Qu’est-ce qui fait que telle élève est plus inté­res­sée par sa time­line WhatsApp que par son cours d’histoire ? Qu’est-ce qui la fas­cine tant au point de s’extraire vir­tuel­le­ment de la classe ? Elle construit un jeu avec quelques amies dont le prin­cipe est de pos­ter sur ins­ta­gram le mon­tage pho­to le plus dégra­dant de leur enne­mie com­mune et elles en rient à gorge déployée ! Qui y a‑t-il de si fas­ci­nant dans la vidéo où un petit gar­çon, hilare, détruit sa console de jeux vidéo à grands coups de mar­teau ? Un autre vit reclus dans sa chambre et pour­tant, il connait par­fai­te­ment la géo­gra­phie mon­diale ! Et celle qui, dans l’institution, dégrade sa chambre juste après qu’on ait cou­pé la connexion Wifi, d’où lui vient cette colère si vive ? Que faire de toutes ces embrouilles en ins­ti­tu­tion quand on prend pour bous­sole le dis­cours ana­ly­tique ? Vous lirez com­ment dans ces cir­cons­tances l’allié le plus fidèle de l’analyste est le symp­tôme ! Ici, le trans­fert est le seul média de l’analyste.

Le suc­cès pla­né­taire auprès des plus jeunes de GTA, CALL OF DUTTY ou encore FORTNITE inter­roge mais s’agissant de la vio­lence de ces jeux vidéo appe­lés First per­son shoo­ter, faut-il lais­ser la ques­tion au niveau de la cause et de l’effet ? Plutôt, comme Jacques-Alain Miller nous y invite, ne pas s’hypnotiser sur la cause car « Il y a une vio­lence sans pour­quoi qui est à elle-même sa propre rai­son, qui est en elle-même une jouis­sance »[2]. S’agit-il de mettre en cause les jeux vidéo comme ce fût le cas dans les drames de Columbine ou d’Utoya ? Un peu comme la lettre volée, bien en évi­dence, on passe à côté de ce qui compte : la consi­dé­ra­tion de la jouis­sance impli­quée dans l’acte de destruction !

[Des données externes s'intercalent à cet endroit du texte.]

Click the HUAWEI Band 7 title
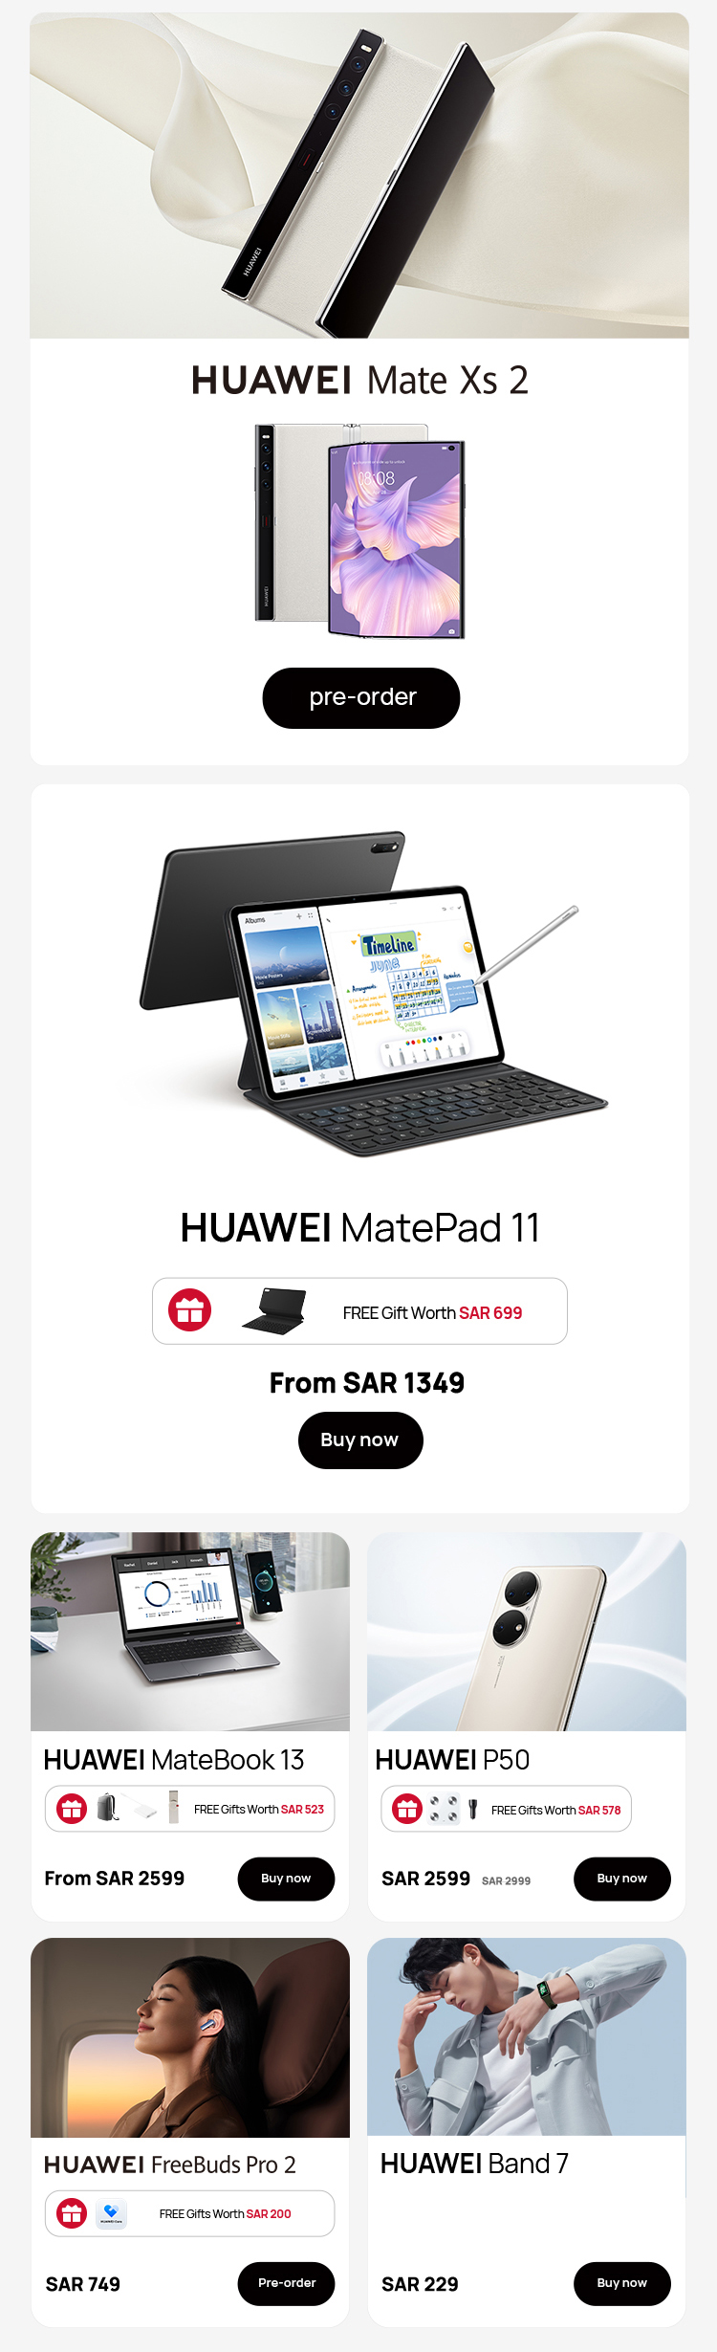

Il importe avant tout que le sujet parle de ces usages. Il ouvre ain­si la pos­si­bi­li­té d’en faire autre chose, notam­ment en visant à ce que la parole retrouve un peu de son inti­mi­té et s’ar­ti­cule au bien dire. S’enseigner de l’u­sage que chaque enfant peut faire au sin­gu­lier des nou­velles tech­no­lo­gies pour, dans le trans­fert, trai­ter quelque chose de la pul­sion est une voie à pour­suivre. L’étendue des pro­duc­tions vidéos réserve son lot de sur­prise et le corps s’y trouve pris dans une “éco­no­mie de la jouis­sance” [3] dont on peut prendre l’empan afin de cal­cu­ler l’acte qui s’impose.

Soyons lucides, il est très dif­fi­cile d’échapper au réseau, smart­phones, tablettes et jeux vidéo. Au lieu de céder à une cri­tique vaine ou de se rési­gner à ces nou­veaux usages, élu­ci­dons ce qui peut se jouer là pour chaque par­lêtre.

Alors, numé­ri­co­phile ou numé­ri­co­phobe ? Plutôt, selon la for­mule de Lacan à pro­pos du Nom-du-Père, s’en pas­ser pour s’en servir.

[1] Lacan J., Le Séminaire, livre XVII, L’envers de la psy­cha­na­lyse, Paris, Seuil, 1991, p. 189

[2] Miller J.-A., “Enfants vio­lents”, Après l’en­fance, Paris, Navarin, 2017, p. 202.

[3] Miller J.-A., “L’inconscient et le corps par­lant”, La Cause du désir, n°88, octobre 2014, p. 108.